**Texto fornecido**

------------------------------

Não muito tempo atrás, antes de ter sido presa em 1989, foi concedida a mim uma audiência com o venerável U Pandita, um professor excepcional na melhor tradição dos grandes mentores espirituais cujas palavras agem constantemente como um suporte para uma melhor existência. U Pandita, o Professor Sagrado, falou sobre a importância da fala apropriada. Não apenas devemos falar a verdade, mas a fala deve indicar na direção de trazer harmonia entre os seres, ela deve ser gentil e agradável, e deve ser benéfica. Devemos seguir o exemplo do Buddha, que só dizia palavras confiáveis e benéficas, mesmo que essas palavras não fossem sempre agradáveis aos ouvidos de quem as ouvia.

------------------------------

**Instruções da tarefa**
Responda às perguntas a seguir com base no texto sobre a fala apropriada.
1. Em que ano ocorreu a prisão mencionada no texto?
2. Como o texto denomina U Pandita?
3. Que tipo de palavras o Buddha dizia, segundo o texto?

------------------------------

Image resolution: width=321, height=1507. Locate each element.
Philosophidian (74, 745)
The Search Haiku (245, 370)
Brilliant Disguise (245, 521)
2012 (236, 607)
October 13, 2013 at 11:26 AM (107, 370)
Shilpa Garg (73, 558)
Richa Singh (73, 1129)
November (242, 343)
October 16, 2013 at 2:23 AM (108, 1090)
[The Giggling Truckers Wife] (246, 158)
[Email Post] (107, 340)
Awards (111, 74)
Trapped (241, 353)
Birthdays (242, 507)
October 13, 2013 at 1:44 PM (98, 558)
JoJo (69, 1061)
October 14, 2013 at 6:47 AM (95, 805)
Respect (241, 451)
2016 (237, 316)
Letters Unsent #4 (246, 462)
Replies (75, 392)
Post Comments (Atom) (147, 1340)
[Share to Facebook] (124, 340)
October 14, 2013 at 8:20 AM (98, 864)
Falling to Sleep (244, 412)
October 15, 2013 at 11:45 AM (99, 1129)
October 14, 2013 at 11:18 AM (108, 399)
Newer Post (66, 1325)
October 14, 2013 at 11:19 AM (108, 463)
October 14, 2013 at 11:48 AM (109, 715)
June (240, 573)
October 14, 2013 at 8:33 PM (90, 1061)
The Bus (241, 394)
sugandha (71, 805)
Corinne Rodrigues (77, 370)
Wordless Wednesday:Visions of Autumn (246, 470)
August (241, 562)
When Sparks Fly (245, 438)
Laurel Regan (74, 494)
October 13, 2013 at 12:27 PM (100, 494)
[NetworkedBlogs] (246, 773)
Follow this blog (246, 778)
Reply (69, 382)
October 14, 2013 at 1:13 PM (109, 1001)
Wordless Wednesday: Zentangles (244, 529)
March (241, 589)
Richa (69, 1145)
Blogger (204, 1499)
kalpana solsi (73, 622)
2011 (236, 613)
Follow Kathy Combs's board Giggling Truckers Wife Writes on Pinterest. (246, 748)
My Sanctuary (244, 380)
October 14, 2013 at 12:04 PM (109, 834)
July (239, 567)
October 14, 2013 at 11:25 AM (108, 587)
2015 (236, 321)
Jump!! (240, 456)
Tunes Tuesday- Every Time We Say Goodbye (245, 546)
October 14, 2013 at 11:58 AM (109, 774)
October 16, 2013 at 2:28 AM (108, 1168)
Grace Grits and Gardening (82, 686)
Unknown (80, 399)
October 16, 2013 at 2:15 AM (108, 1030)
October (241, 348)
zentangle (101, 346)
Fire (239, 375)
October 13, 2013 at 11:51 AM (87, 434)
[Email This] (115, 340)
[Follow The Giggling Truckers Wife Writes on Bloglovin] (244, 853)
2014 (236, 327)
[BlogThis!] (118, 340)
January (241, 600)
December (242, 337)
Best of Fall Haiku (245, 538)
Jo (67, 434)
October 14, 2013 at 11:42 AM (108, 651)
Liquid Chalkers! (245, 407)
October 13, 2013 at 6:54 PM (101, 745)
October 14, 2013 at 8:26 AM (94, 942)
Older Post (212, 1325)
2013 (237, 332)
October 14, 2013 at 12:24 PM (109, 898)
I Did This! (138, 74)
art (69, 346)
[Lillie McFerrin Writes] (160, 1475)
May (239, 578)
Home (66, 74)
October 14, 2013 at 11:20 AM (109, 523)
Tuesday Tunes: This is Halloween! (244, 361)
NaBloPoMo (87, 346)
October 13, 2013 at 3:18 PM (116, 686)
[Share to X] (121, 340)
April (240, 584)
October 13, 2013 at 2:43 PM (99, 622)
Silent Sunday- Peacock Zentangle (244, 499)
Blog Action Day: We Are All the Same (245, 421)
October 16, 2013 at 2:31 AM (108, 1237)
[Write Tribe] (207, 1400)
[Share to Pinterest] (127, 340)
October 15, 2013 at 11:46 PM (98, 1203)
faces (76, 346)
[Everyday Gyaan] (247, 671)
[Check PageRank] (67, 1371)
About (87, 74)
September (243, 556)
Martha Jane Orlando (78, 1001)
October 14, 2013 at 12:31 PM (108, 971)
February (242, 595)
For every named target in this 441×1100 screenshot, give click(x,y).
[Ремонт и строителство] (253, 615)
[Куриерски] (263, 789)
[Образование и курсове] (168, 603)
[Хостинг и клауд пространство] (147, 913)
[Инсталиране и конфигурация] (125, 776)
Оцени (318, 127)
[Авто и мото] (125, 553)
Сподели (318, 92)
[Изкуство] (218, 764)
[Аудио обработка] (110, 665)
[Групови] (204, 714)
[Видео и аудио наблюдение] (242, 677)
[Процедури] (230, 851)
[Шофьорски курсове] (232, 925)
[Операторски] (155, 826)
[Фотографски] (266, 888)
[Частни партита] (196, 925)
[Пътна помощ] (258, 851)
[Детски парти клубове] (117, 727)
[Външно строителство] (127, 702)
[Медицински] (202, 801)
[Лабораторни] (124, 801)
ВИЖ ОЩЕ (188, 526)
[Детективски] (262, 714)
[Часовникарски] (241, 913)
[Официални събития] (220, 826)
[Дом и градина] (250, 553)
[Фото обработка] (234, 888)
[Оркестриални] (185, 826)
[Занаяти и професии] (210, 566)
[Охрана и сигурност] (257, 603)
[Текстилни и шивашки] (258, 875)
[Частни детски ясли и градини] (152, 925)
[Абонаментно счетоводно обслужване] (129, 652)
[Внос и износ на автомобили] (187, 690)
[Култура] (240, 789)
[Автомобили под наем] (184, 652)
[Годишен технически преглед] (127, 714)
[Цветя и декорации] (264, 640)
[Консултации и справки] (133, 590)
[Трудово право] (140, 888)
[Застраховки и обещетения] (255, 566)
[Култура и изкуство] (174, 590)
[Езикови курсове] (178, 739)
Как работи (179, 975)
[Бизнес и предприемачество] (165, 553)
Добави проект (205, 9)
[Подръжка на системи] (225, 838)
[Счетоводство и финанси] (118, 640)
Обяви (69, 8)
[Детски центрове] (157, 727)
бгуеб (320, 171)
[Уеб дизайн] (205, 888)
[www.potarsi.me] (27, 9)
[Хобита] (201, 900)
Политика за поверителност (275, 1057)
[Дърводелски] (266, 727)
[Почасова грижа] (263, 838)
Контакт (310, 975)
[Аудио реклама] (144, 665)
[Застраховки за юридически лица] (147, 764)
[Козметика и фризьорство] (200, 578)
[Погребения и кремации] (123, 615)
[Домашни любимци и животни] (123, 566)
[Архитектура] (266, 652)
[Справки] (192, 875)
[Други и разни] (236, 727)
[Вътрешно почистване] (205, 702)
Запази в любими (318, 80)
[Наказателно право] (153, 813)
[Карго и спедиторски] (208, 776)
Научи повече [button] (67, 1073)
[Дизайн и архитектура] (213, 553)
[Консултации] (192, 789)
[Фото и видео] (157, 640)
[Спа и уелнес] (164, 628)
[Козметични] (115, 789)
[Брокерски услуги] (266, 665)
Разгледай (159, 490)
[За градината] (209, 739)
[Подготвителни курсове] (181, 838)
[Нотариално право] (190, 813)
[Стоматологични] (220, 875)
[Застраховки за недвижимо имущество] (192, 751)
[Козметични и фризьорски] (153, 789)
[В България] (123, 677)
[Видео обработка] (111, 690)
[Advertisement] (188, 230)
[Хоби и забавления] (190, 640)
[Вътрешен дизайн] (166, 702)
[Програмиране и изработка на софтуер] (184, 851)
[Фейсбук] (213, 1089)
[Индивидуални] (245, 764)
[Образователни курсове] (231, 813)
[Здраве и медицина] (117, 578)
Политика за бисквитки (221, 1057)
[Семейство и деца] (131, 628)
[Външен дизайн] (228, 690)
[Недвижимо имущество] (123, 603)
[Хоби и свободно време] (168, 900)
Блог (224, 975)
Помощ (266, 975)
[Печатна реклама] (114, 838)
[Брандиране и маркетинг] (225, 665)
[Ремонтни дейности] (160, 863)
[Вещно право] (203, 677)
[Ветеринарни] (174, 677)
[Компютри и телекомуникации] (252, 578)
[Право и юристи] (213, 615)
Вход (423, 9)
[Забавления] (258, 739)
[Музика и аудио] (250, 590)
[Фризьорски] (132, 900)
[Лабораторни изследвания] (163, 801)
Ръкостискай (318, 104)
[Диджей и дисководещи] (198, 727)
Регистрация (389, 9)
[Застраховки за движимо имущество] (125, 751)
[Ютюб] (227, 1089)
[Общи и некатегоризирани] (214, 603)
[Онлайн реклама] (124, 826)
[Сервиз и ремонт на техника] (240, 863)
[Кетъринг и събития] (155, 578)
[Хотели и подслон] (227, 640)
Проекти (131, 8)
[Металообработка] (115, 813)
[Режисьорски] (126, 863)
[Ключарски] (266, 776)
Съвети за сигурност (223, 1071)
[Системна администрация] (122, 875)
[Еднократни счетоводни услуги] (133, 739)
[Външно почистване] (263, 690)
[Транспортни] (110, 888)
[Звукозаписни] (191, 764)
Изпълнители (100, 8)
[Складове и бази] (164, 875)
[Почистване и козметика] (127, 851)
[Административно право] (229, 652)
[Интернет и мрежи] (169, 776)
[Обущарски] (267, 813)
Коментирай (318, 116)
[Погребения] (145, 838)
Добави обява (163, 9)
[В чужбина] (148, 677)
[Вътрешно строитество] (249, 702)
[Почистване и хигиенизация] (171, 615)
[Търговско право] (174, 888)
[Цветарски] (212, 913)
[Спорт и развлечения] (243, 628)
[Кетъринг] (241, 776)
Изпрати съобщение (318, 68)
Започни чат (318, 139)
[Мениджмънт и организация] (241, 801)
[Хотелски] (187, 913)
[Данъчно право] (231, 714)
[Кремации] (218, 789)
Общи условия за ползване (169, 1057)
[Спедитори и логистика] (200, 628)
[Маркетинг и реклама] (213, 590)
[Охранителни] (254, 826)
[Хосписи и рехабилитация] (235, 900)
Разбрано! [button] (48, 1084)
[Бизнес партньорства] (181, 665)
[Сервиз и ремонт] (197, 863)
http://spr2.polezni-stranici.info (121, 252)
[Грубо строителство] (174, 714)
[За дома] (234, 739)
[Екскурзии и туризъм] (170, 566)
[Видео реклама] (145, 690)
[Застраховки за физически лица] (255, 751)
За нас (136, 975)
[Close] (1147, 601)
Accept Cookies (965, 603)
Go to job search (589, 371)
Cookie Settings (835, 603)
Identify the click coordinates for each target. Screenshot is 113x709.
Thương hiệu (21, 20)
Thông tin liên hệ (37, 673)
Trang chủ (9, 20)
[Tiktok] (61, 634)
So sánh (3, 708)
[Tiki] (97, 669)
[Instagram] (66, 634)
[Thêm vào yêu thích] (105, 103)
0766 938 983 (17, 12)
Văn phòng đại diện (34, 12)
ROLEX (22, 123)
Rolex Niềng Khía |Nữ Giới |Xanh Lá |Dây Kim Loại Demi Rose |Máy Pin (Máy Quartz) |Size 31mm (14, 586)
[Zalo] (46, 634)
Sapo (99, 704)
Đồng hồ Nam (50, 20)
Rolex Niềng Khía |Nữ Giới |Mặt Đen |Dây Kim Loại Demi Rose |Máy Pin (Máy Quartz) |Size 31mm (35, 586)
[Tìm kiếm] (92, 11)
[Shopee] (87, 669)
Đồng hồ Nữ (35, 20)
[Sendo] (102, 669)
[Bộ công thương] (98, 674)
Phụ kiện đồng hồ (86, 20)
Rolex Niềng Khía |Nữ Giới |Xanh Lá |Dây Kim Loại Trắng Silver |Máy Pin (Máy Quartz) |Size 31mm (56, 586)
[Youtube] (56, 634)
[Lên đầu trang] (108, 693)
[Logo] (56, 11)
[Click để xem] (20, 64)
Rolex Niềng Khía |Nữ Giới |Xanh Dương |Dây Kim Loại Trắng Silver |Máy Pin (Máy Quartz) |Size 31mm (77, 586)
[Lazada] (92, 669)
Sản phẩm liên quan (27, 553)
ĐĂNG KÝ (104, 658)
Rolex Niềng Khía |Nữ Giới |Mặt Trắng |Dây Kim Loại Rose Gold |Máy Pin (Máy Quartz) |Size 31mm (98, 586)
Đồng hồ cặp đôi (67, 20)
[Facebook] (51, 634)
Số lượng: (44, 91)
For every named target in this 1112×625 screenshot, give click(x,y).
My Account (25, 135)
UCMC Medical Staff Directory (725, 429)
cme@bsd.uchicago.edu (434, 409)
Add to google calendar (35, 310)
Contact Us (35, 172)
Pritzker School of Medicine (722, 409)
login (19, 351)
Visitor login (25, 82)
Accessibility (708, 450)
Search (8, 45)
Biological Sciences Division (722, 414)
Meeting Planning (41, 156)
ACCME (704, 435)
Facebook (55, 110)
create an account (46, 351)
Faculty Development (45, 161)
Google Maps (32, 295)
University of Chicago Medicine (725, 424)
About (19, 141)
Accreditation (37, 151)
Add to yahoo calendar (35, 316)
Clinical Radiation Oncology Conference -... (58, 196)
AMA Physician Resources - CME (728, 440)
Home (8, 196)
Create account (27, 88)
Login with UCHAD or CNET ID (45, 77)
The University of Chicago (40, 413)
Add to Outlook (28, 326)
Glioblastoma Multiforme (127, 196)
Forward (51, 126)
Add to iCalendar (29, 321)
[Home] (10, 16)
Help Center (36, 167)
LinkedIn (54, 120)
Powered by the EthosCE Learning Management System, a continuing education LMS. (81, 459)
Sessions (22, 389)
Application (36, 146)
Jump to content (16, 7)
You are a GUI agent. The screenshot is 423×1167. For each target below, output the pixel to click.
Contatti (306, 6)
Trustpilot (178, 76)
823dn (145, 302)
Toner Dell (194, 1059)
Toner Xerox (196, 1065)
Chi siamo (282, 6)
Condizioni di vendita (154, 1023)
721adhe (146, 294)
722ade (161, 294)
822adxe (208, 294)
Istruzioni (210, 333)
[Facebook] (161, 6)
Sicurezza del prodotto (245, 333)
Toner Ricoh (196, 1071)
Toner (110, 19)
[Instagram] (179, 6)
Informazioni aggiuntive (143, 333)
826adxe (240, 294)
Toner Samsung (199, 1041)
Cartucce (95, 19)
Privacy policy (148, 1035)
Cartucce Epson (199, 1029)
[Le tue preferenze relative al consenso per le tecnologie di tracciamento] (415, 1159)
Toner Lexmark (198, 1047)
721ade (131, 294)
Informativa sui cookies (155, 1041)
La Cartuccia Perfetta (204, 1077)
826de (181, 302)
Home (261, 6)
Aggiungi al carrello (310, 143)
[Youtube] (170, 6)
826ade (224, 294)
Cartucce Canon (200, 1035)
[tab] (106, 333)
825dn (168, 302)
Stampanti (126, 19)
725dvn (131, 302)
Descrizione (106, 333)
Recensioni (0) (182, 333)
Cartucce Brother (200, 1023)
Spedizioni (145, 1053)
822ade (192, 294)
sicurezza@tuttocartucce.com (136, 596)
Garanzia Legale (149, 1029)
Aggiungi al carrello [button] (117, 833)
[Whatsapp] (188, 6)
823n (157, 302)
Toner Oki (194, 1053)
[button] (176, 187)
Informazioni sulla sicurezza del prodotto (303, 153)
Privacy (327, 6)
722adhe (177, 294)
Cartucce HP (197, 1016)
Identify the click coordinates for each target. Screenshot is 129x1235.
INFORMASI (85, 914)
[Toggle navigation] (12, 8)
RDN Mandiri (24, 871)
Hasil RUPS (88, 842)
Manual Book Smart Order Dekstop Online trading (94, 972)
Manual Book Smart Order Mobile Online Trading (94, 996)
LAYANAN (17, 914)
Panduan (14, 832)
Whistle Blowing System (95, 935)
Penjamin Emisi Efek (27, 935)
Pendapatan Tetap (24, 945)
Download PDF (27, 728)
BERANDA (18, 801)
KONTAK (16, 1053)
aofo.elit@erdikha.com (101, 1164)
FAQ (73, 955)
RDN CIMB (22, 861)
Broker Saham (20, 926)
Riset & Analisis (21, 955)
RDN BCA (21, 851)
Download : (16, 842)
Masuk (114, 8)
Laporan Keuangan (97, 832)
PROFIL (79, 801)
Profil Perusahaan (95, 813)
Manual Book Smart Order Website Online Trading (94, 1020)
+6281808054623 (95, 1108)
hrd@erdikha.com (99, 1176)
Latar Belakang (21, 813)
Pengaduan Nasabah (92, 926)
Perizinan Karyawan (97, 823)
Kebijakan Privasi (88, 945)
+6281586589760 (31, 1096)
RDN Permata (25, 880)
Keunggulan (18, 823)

------------------------------

**Resposta à tarefa**
1. Em 1989.
2. O Professor Sagrado.
3. Somente palavras confiáveis e benéficas, mesmo que nem sempre fossem agradáveis aos ouvidos de quem as ouvia.